A Border Patrol agent has been charged by a federal grand jury with second-degree murder in a cross-border shooting incident.USBorderPatrolPictures

Agent Lonnie Swartz is accused of killing Elena Rodriguez during a rock-throwing incident near Nogales, Arizona.

The Border Patrol has said that Elena Rodriguez was among a group of rock throwers endangering agents’ lives. His family insists the boy was walking home from a basketball game with friends and was not armed or hurling rocks.

The Border Patrol Union on Thursday criticized the indictment: “Sadly, our agents and all law enforcement officers operate in a world of political agendas and armchair quarterbacking. But our jobs are dangerous, and the decisions we make every day determine if we will return home safely to our families.
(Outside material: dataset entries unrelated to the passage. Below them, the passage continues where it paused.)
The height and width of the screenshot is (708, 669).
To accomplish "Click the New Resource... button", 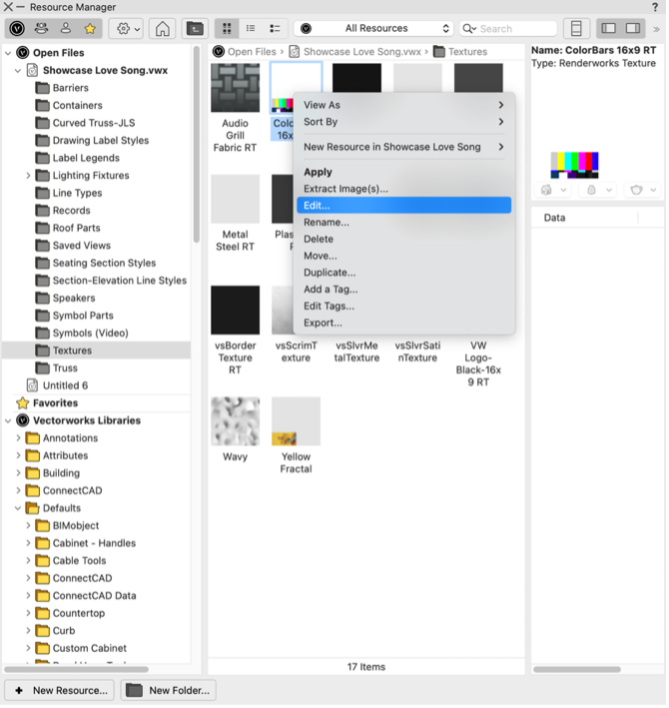I will 59,690.
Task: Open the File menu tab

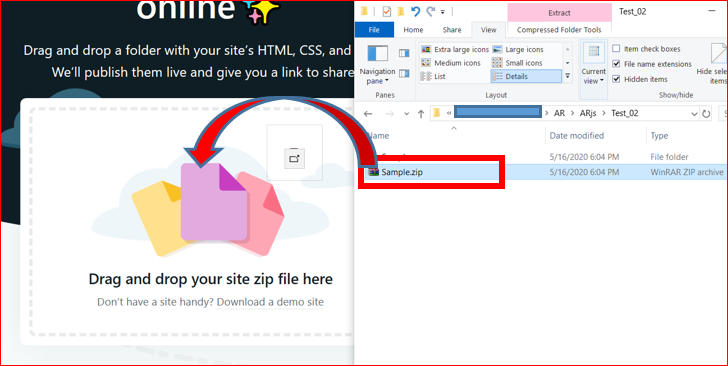Action: click(374, 30)
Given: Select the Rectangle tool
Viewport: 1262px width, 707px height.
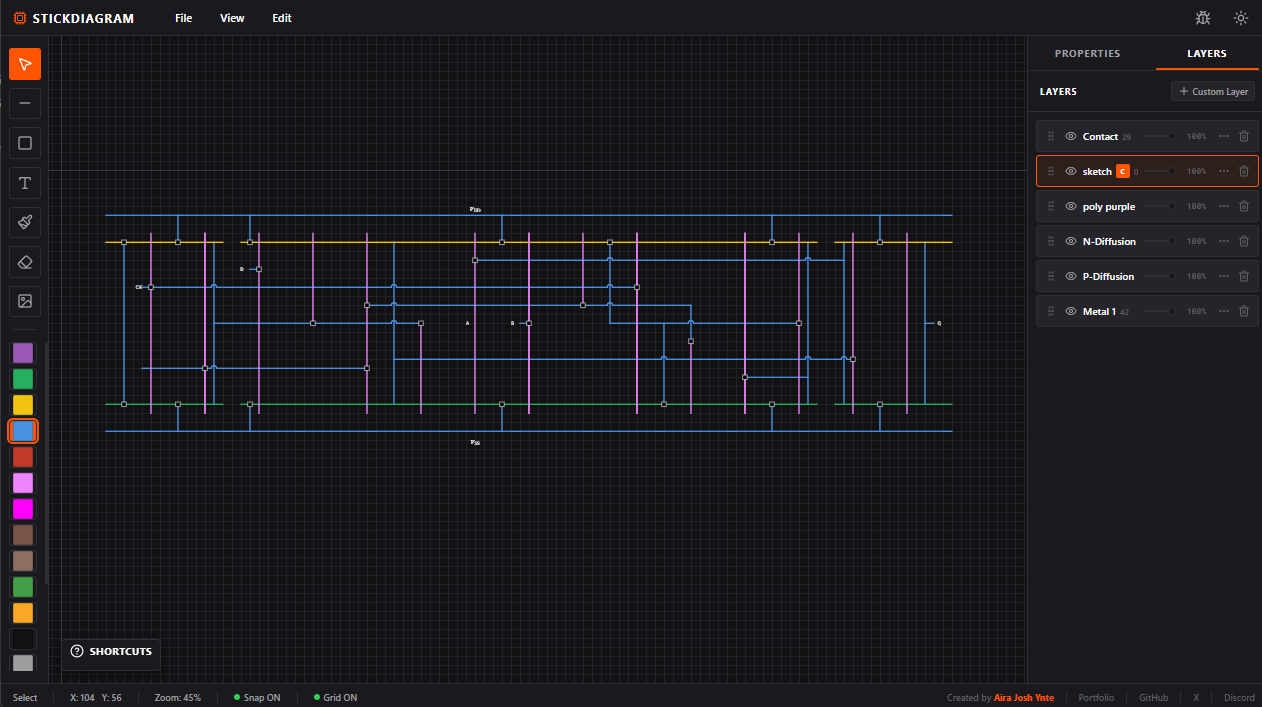Looking at the screenshot, I should pyautogui.click(x=25, y=143).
We ask the public to withhold judgment about agent Swartz while the legal process unfolds.”

Swartz also faces a federal civil rights lawsuit in the death of the teen, who was in Nogales, Sonora, on Oct. 10, 2012, when Swartz fired from Nogales, Arizona.

The Mexican government said Thursday that it “welcomed” the decision to indict the agent.
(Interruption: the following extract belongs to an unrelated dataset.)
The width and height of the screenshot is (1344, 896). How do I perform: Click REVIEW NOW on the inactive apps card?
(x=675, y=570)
Rock throwers have attacked agents more than 1,700 times since 2010, according to the agency. The Border Patrol has used deadly force more than 40 times in rock-throwing incidents, resulting in 10 deaths.

This indictment overturns previous rulings that illegals seeking to break immigration law and enter the U.S. illegally are not protected by the U.S. Constitution.

In a similar case in Texas, a federal appeals court ruled that a teen killed in Mexico by a border agent in El Paso, Texas, was not protected by the Constitution.

Border Patrol agent Jesus Mesa Jr. shot 15-year-old Sergio Adrian Hernandez Guereca in 2010 near a bridge between El Paso and Ciudad Juarez, Chihuahua.

Authorities said Mesa was trying to arrest immigrants who had illegally crossed into the country when rock throwers attacked him. Mesa fired his weapon across the Rio Grande, striking the teen twice.

A three-judge panel of the 5th U.S. Circuit Court of Appeals originally said Hernandez Guereca’s family could sue Mesa. But the full court overturned that ruling in April.

Border Patrol agents have a tremendously difficult job.  Now, thanks to federal prosecutors, these agents will have to think twice about protecting themselves from aggressive illegal border crossers and most likely make it far easier for illegals to simply cross the border with impunity.